**Work order:** Below are lines of records; copy exactly those from the one containing "Task: Select LangfuseObservabilityApplication" through the one containing "Viewport: 511px width, 385px", leaving the pictures behind.

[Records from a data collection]
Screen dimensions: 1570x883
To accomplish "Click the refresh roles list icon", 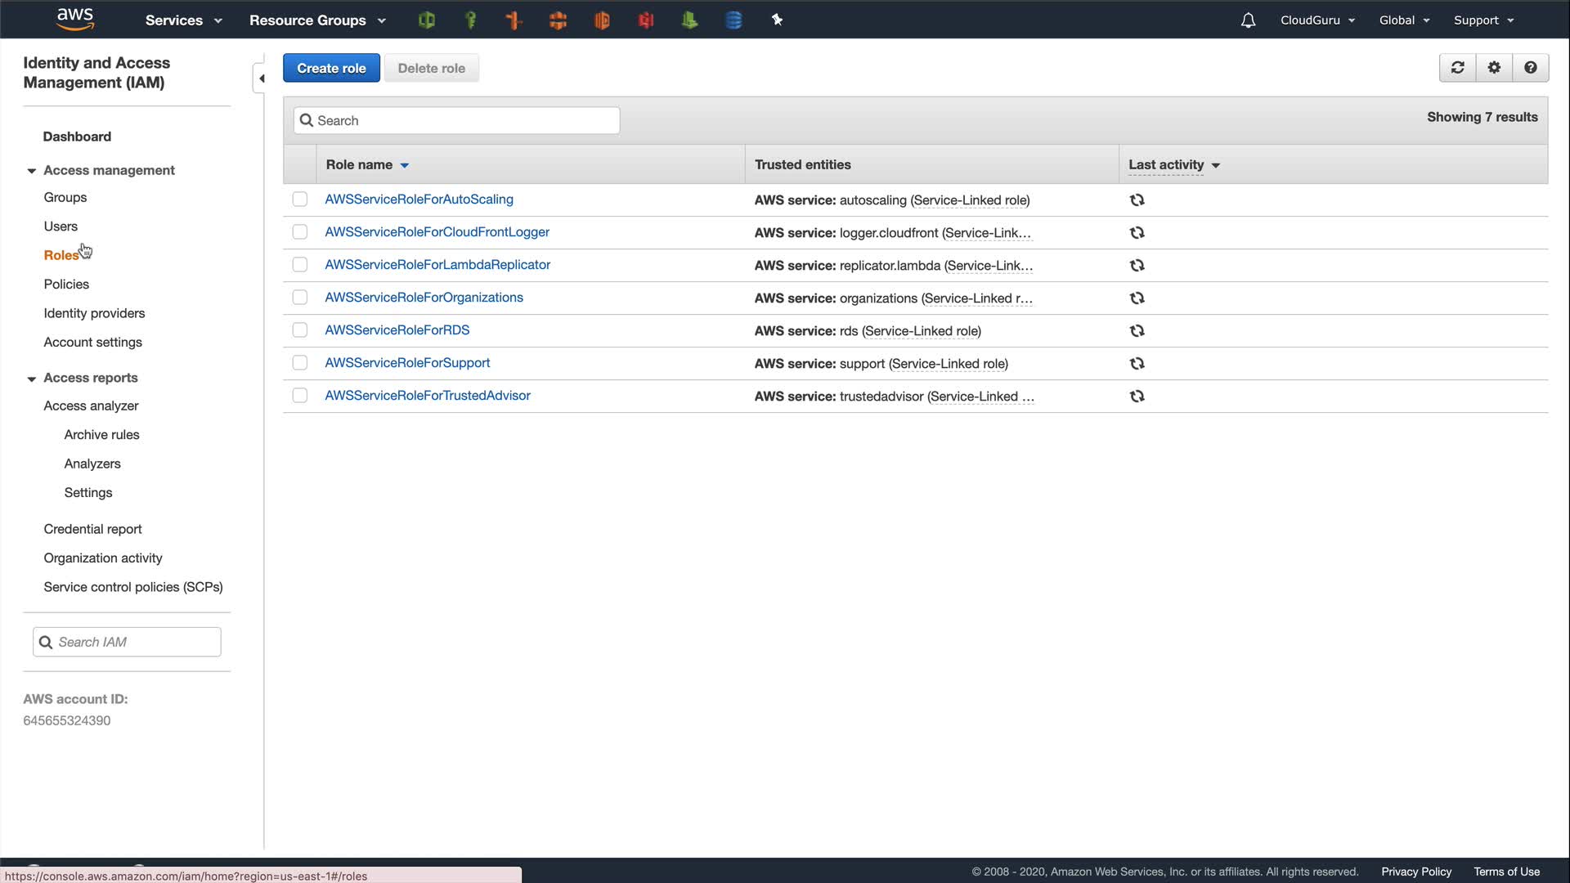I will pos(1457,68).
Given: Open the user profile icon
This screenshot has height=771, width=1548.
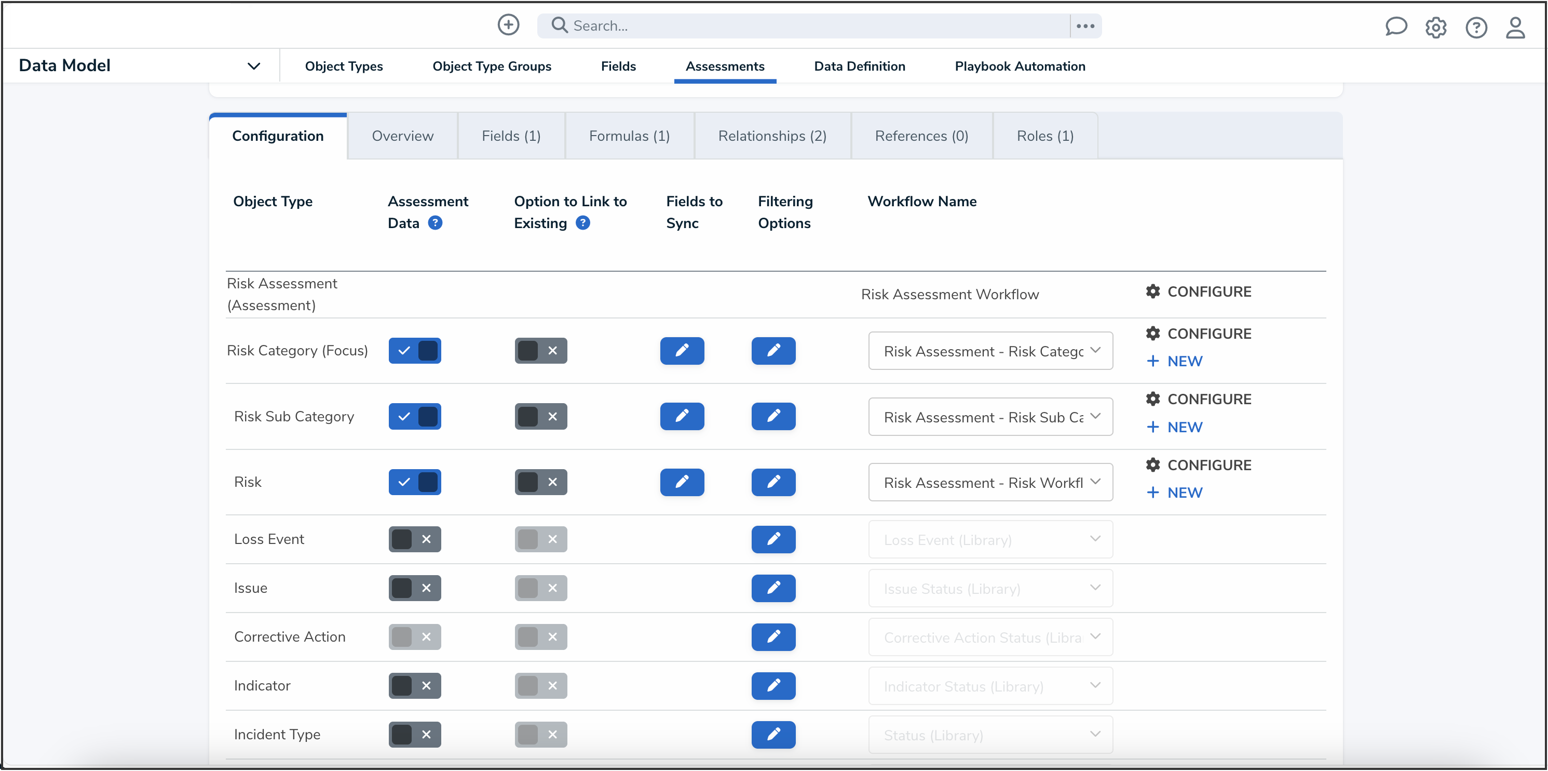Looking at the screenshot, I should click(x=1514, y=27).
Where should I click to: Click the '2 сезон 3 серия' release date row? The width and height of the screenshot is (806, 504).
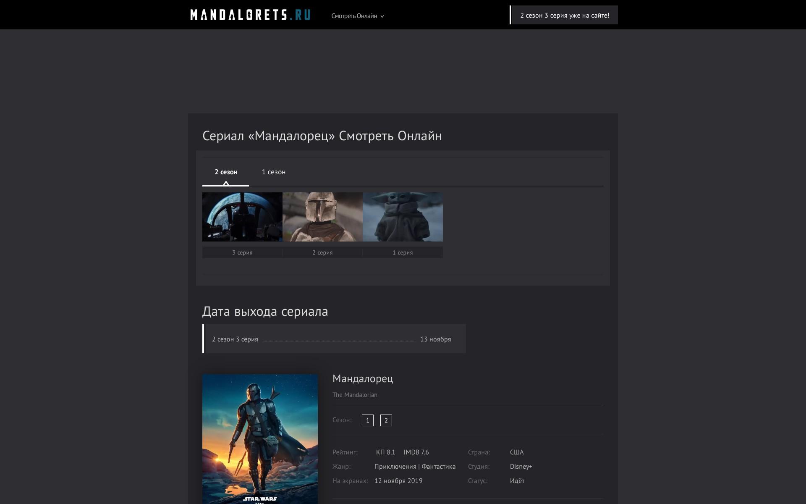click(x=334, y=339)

--

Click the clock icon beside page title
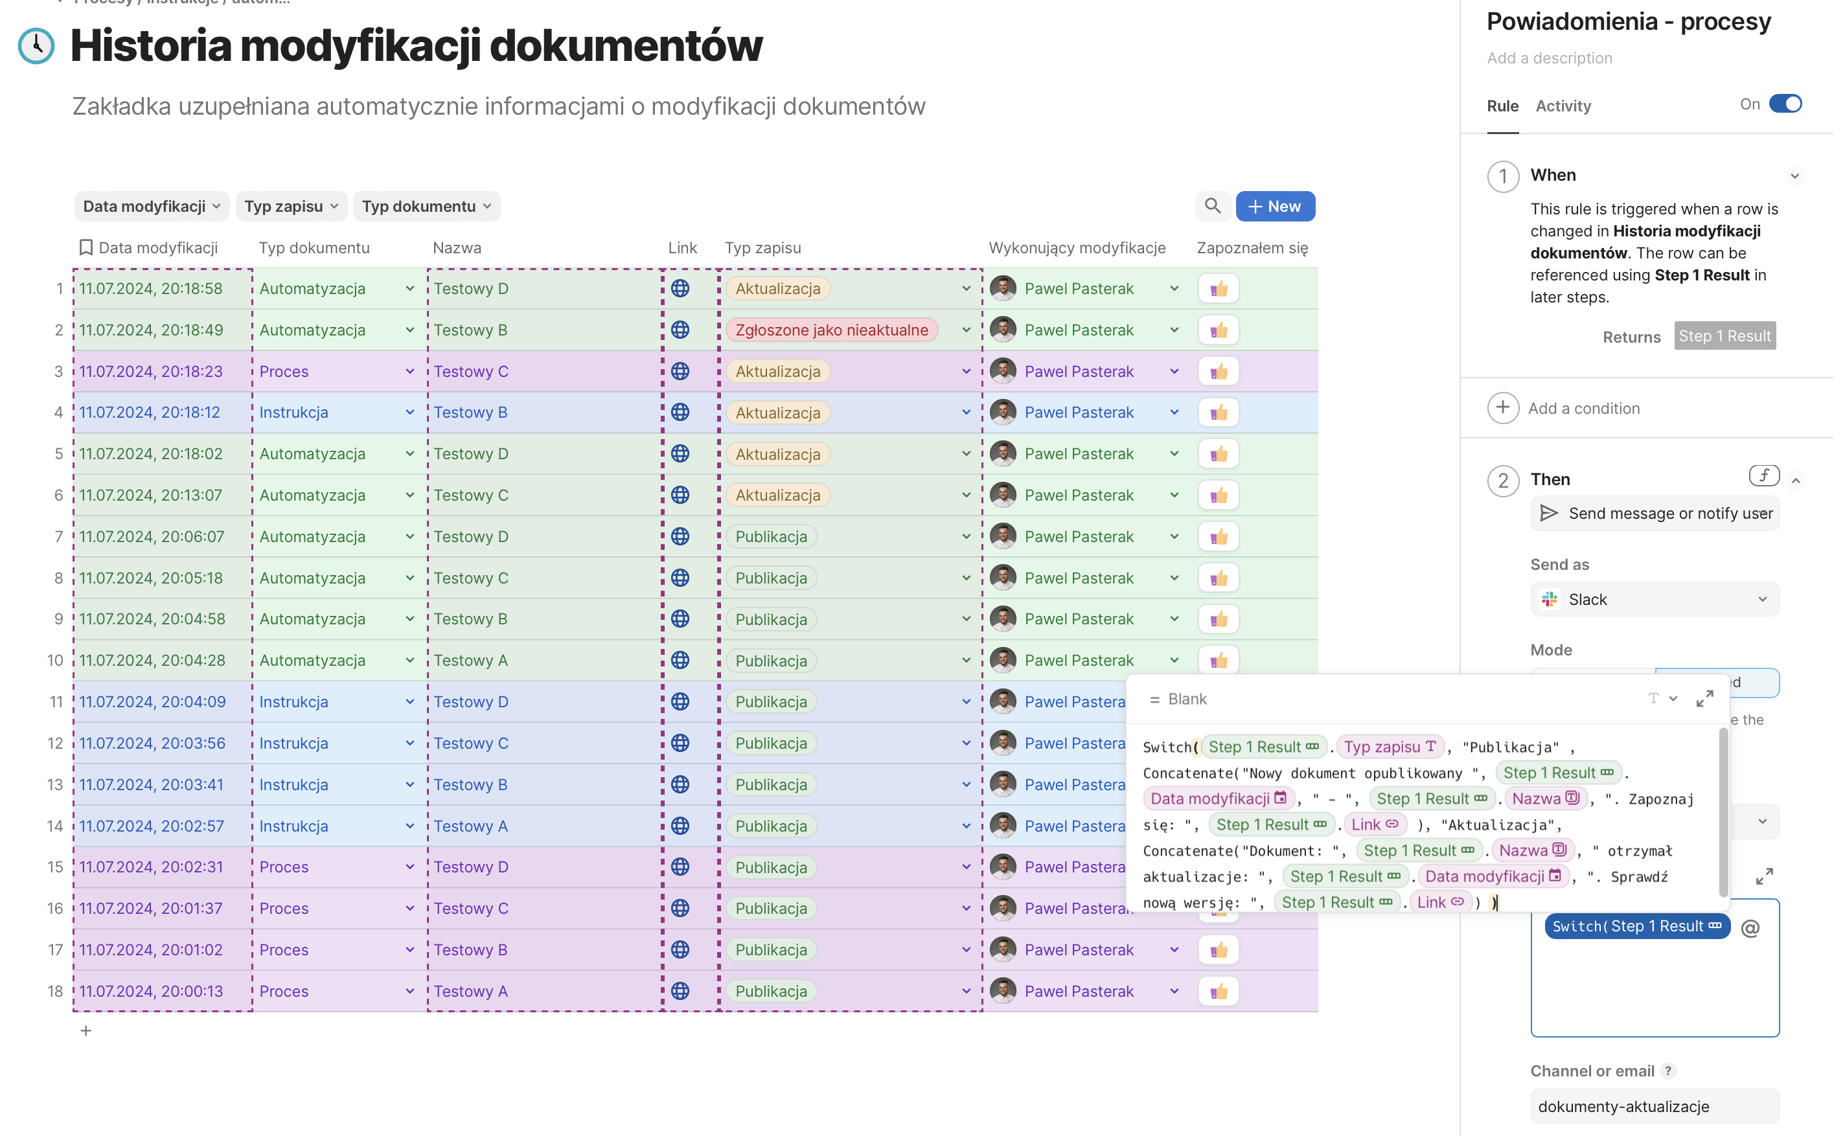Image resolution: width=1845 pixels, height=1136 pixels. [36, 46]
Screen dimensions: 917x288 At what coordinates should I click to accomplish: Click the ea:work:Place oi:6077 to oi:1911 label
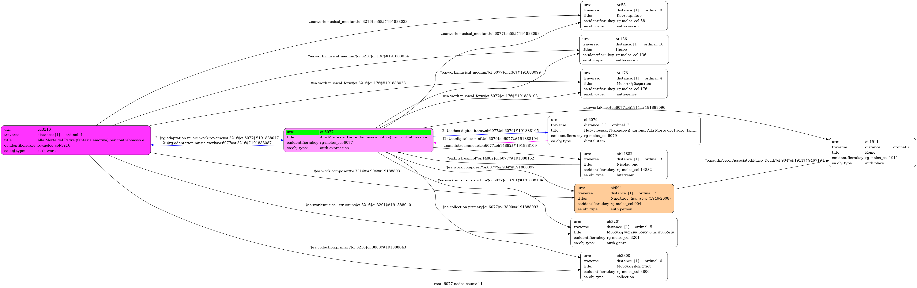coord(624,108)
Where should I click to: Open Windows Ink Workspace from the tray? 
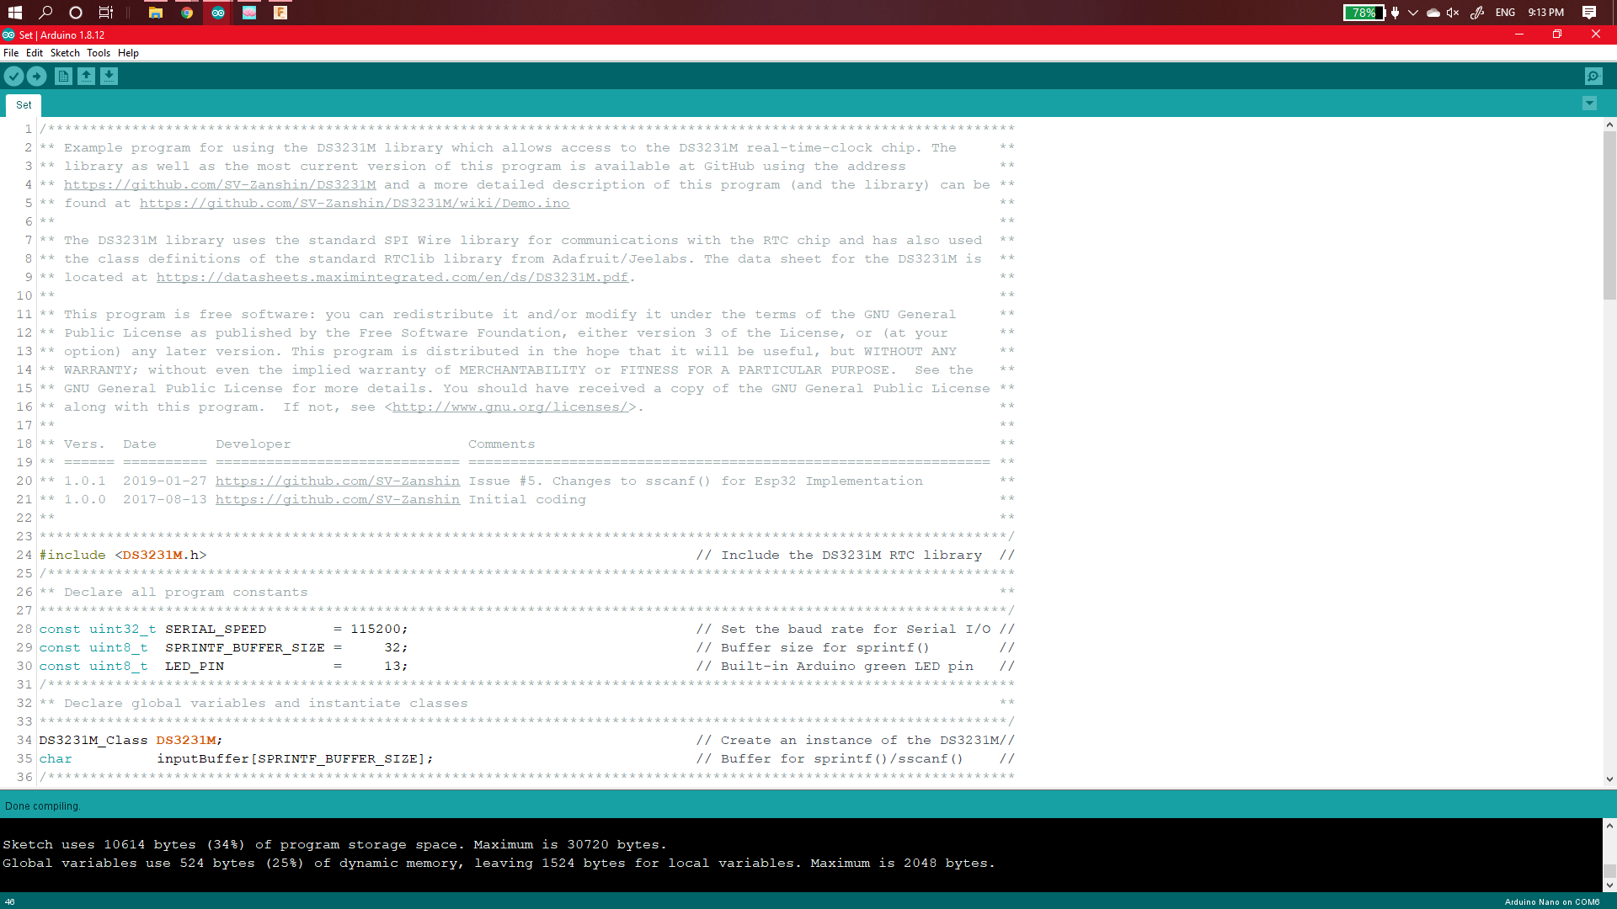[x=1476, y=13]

--

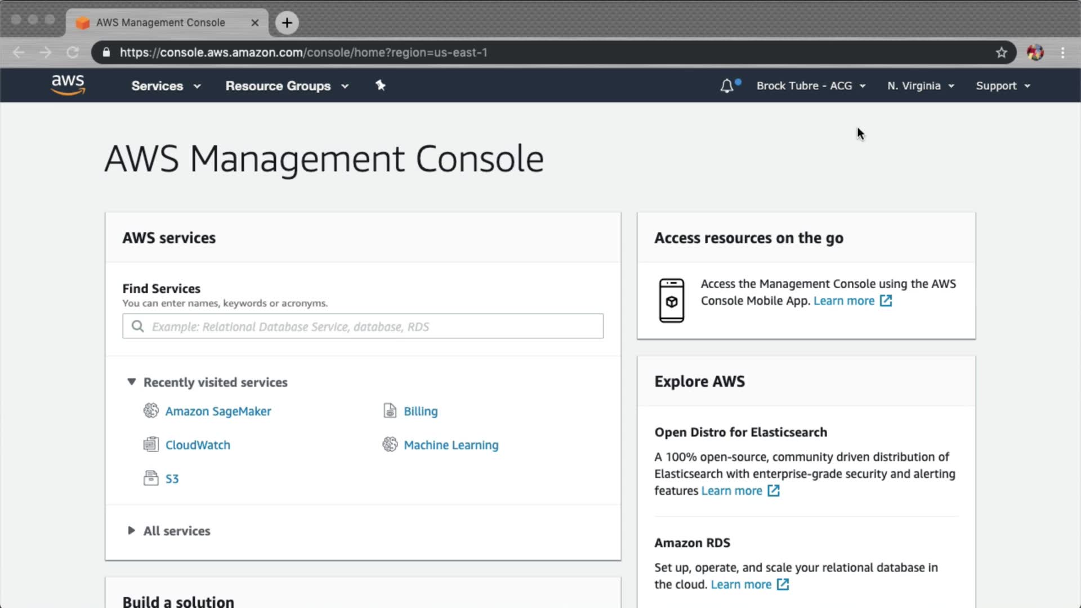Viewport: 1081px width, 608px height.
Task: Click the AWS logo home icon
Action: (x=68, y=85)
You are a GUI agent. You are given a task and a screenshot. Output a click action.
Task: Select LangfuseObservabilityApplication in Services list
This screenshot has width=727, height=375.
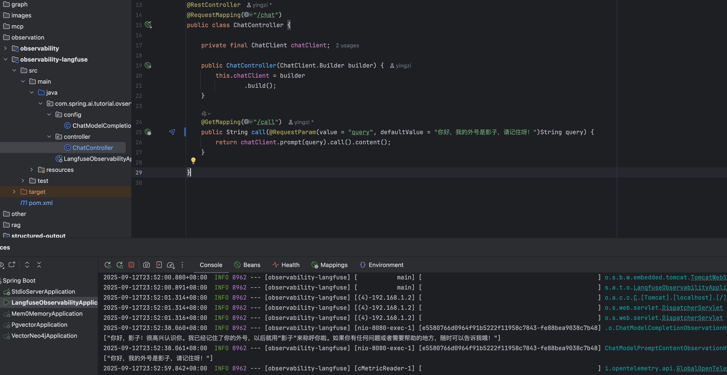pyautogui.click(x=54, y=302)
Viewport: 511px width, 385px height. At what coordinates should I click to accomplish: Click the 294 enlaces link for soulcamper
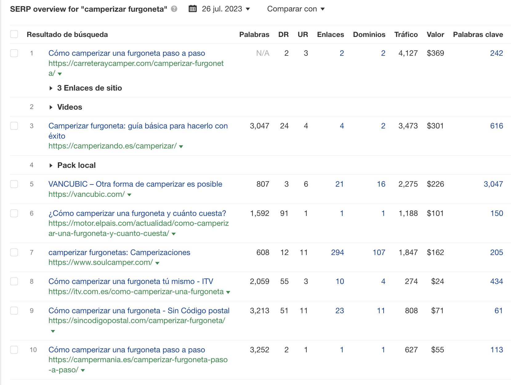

**Answer for the task:**
Task: Select LangfuseObservabilityApplication in Services list
This screenshot has width=727, height=375.
pyautogui.click(x=54, y=302)
Viewport: 511px width, 385px height. At what coordinates should I click to accomplish: Click the 294 enlaces link for soulcamper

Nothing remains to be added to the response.